▶ _DATA PROVIDED_:
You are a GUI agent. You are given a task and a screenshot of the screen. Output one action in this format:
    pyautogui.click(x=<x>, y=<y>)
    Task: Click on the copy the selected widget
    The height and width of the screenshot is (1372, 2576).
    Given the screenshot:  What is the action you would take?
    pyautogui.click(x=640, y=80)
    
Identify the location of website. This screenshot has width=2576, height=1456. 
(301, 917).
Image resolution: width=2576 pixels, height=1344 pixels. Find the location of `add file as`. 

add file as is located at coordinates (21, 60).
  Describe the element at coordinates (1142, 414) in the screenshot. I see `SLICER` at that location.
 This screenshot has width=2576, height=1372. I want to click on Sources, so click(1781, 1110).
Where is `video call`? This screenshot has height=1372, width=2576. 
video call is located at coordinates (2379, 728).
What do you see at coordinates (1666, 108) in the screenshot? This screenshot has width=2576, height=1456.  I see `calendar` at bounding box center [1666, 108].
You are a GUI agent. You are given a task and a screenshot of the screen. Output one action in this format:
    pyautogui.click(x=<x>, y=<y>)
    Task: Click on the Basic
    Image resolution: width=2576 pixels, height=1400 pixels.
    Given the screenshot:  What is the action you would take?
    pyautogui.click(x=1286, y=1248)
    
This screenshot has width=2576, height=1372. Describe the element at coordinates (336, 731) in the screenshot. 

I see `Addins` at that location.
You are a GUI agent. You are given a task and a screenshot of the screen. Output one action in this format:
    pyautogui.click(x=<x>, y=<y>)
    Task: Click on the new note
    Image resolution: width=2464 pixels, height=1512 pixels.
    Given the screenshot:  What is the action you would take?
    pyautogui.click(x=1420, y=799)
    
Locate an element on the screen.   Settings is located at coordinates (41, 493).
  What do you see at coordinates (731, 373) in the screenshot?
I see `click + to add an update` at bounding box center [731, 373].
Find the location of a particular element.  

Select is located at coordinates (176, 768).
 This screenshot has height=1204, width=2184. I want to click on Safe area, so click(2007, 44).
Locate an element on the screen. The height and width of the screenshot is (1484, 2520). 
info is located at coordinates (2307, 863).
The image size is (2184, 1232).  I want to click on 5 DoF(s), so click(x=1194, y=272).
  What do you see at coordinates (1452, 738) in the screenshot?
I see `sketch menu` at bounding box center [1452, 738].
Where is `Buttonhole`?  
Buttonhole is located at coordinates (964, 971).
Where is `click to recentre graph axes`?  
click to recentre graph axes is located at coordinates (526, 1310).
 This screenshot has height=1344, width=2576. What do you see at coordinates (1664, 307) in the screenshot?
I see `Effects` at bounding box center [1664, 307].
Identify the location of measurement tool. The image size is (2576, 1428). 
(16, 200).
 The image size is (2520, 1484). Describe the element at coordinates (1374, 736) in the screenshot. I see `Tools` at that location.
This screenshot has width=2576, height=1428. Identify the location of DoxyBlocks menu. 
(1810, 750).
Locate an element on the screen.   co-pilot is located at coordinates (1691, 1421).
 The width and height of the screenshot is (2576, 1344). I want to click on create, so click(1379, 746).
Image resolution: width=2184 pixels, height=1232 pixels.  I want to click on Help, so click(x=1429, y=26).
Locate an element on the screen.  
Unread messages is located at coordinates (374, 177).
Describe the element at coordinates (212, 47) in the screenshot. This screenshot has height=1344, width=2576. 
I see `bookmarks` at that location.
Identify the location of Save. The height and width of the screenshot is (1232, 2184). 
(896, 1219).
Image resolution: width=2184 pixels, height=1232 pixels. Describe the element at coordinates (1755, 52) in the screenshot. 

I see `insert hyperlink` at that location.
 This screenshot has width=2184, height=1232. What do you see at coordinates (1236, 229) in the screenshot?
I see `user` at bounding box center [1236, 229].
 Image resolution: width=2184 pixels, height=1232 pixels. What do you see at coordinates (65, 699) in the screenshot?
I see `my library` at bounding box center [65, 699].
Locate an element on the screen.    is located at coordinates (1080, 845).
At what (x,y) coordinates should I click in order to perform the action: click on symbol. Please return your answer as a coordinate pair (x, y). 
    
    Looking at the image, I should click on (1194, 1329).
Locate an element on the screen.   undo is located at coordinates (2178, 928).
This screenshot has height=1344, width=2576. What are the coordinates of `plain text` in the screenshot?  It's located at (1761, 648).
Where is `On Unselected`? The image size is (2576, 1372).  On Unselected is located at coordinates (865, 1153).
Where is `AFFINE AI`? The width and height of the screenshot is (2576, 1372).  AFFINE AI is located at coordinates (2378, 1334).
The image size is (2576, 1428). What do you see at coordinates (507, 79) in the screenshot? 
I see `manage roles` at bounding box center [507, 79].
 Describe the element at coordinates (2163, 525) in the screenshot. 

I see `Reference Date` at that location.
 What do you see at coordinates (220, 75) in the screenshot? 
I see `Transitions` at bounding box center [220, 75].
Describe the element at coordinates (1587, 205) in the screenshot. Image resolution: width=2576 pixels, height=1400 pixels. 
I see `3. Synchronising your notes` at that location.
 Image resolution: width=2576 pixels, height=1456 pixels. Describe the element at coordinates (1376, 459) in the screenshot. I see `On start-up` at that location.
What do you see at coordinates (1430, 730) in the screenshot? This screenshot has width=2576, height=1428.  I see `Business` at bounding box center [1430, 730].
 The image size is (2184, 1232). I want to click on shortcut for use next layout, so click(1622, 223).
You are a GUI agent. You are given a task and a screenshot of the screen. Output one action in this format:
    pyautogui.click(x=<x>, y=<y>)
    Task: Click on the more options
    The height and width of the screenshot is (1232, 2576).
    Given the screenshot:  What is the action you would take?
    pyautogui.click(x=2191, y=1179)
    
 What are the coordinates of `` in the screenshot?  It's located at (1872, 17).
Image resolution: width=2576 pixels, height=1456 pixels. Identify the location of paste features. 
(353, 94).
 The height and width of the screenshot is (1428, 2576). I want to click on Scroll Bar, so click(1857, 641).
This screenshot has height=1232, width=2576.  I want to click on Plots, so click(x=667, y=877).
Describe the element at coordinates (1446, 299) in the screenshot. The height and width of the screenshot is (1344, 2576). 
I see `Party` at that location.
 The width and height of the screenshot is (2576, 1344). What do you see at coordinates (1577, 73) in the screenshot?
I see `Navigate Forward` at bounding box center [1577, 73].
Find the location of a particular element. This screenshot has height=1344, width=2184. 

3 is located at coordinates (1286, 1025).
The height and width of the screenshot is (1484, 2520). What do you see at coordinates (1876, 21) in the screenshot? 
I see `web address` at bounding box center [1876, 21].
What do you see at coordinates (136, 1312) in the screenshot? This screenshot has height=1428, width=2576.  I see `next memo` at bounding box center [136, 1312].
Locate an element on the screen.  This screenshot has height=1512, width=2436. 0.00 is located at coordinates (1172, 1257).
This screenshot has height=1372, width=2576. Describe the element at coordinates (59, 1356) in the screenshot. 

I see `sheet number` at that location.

▶ _EXERCISE_:
Reproduce every one of the records above word for word, with no changes.

▶ _TASK OUTPUT_:
You are a GUI agent. You are given a task and a screenshot of the screen. Output one action in this format:
    pyautogui.click(x=<x>, y=<y>)
    Task: Click on the copy the selected widget
    The height and width of the screenshot is (1372, 2576).
    Given the screenshot:  What is the action you would take?
    pyautogui.click(x=640, y=80)
    
Identify the location of website. This screenshot has width=2576, height=1456. 
(301, 917).
Image resolution: width=2576 pixels, height=1344 pixels. Find the location of `add file as`. 

add file as is located at coordinates (21, 60).
  Describe the element at coordinates (1142, 414) in the screenshot. I see `SLICER` at that location.
 This screenshot has width=2576, height=1372. I want to click on Sources, so click(1781, 1110).
Where is `video call`? This screenshot has height=1372, width=2576. 
video call is located at coordinates (2379, 728).
What do you see at coordinates (1666, 108) in the screenshot? This screenshot has width=2576, height=1456.  I see `calendar` at bounding box center [1666, 108].
You are a GUI agent. You are given a task and a screenshot of the screen. Output one action in this format:
    pyautogui.click(x=<x>, y=<y>)
    Task: Click on the Basic
    Image resolution: width=2576 pixels, height=1400 pixels.
    Given the screenshot:  What is the action you would take?
    pyautogui.click(x=1286, y=1248)
    
This screenshot has width=2576, height=1372. Describe the element at coordinates (336, 731) in the screenshot. 

I see `Addins` at that location.
You are a GUI agent. You are given a task and a screenshot of the screen. Output one action in this format:
    pyautogui.click(x=<x>, y=<y>)
    Task: Click on the new note
    Image resolution: width=2464 pixels, height=1512 pixels.
    Given the screenshot:  What is the action you would take?
    pyautogui.click(x=1420, y=799)
    
Locate an element on the screen.   Settings is located at coordinates (41, 493).
  What do you see at coordinates (731, 373) in the screenshot?
I see `click + to add an update` at bounding box center [731, 373].
Find the location of a particular element.  

Select is located at coordinates (176, 768).
 This screenshot has height=1204, width=2184. I want to click on Safe area, so click(2007, 44).
Locate an element on the screen. The height and width of the screenshot is (1484, 2520). 
info is located at coordinates (2307, 863).
The image size is (2184, 1232).  I want to click on 5 DoF(s), so click(x=1194, y=272).
  What do you see at coordinates (1452, 738) in the screenshot?
I see `sketch menu` at bounding box center [1452, 738].
Where is `Buttonhole`?  
Buttonhole is located at coordinates (964, 971).
Where is `click to recentre graph axes`?  
click to recentre graph axes is located at coordinates (526, 1310).
 This screenshot has height=1344, width=2576. What do you see at coordinates (1664, 307) in the screenshot?
I see `Effects` at bounding box center [1664, 307].
Identify the location of measurement tool. The image size is (2576, 1428). 
(16, 200).
 The image size is (2520, 1484). Describe the element at coordinates (1374, 736) in the screenshot. I see `Tools` at that location.
This screenshot has width=2576, height=1428. Identify the location of DoxyBlocks menu. 
(1810, 750).
Locate an element on the screen.   co-pilot is located at coordinates (1691, 1421).
 The width and height of the screenshot is (2576, 1344). I want to click on create, so click(1379, 746).
Image resolution: width=2184 pixels, height=1232 pixels.  I want to click on Help, so click(x=1429, y=26).
Locate an element on the screen.  
Unread messages is located at coordinates (374, 177).
Describe the element at coordinates (212, 47) in the screenshot. This screenshot has height=1344, width=2576. 
I see `bookmarks` at that location.
Identify the location of Save. The height and width of the screenshot is (1232, 2184). 
(896, 1219).
Image resolution: width=2184 pixels, height=1232 pixels. Describe the element at coordinates (1755, 52) in the screenshot. 

I see `insert hyperlink` at that location.
 This screenshot has width=2184, height=1232. What do you see at coordinates (1236, 229) in the screenshot?
I see `user` at bounding box center [1236, 229].
 Image resolution: width=2184 pixels, height=1232 pixels. What do you see at coordinates (65, 699) in the screenshot?
I see `my library` at bounding box center [65, 699].
Locate an element on the screen.    is located at coordinates (1080, 845).
At what (x,y) coordinates should I click in order to perform the action: click on symbol. Please return your answer as a coordinate pair (x, y). 
    
    Looking at the image, I should click on (1194, 1329).
Locate an element on the screen.   undo is located at coordinates (2178, 928).
This screenshot has height=1344, width=2576. What are the coordinates of `plain text` in the screenshot?  It's located at (1761, 648).
Where is `On Unselected`? The image size is (2576, 1372).  On Unselected is located at coordinates (865, 1153).
Where is `AFFINE AI`? The width and height of the screenshot is (2576, 1372).  AFFINE AI is located at coordinates (2378, 1334).
The image size is (2576, 1428). What do you see at coordinates (507, 79) in the screenshot? 
I see `manage roles` at bounding box center [507, 79].
 Describe the element at coordinates (2163, 525) in the screenshot. 

I see `Reference Date` at that location.
 What do you see at coordinates (220, 75) in the screenshot? 
I see `Transitions` at bounding box center [220, 75].
Describe the element at coordinates (1587, 205) in the screenshot. Image resolution: width=2576 pixels, height=1400 pixels. 
I see `3. Synchronising your notes` at that location.
 Image resolution: width=2576 pixels, height=1456 pixels. Describe the element at coordinates (1376, 459) in the screenshot. I see `On start-up` at that location.
What do you see at coordinates (1430, 730) in the screenshot? This screenshot has width=2576, height=1428.  I see `Business` at bounding box center [1430, 730].
 The image size is (2184, 1232). I want to click on shortcut for use next layout, so click(1622, 223).
You are a GUI agent. You are given a task and a screenshot of the screen. Output one action in this format:
    pyautogui.click(x=<x>, y=<y>)
    Task: Click on the more options
    The height and width of the screenshot is (1232, 2576).
    Given the screenshot:  What is the action you would take?
    pyautogui.click(x=2191, y=1179)
    
 What are the coordinates of `` in the screenshot?  It's located at (1872, 17).
Image resolution: width=2576 pixels, height=1456 pixels. Identify the location of paste features. 
(353, 94).
 The height and width of the screenshot is (1428, 2576). I want to click on Scroll Bar, so click(1857, 641).
This screenshot has height=1232, width=2576.  I want to click on Plots, so click(x=667, y=877).
Describe the element at coordinates (1446, 299) in the screenshot. The height and width of the screenshot is (1344, 2576). 
I see `Party` at that location.
 The width and height of the screenshot is (2576, 1344). What do you see at coordinates (1577, 73) in the screenshot?
I see `Navigate Forward` at bounding box center [1577, 73].
Find the location of a particular element. This screenshot has height=1344, width=2184. 

3 is located at coordinates (1286, 1025).
The height and width of the screenshot is (1484, 2520). What do you see at coordinates (1876, 21) in the screenshot? 
I see `web address` at bounding box center [1876, 21].
What do you see at coordinates (136, 1312) in the screenshot? This screenshot has height=1428, width=2576.  I see `next memo` at bounding box center [136, 1312].
Locate an element on the screen.  This screenshot has height=1512, width=2436. 0.00 is located at coordinates (1172, 1257).
This screenshot has height=1372, width=2576. Describe the element at coordinates (59, 1356) in the screenshot. 

I see `sheet number` at that location.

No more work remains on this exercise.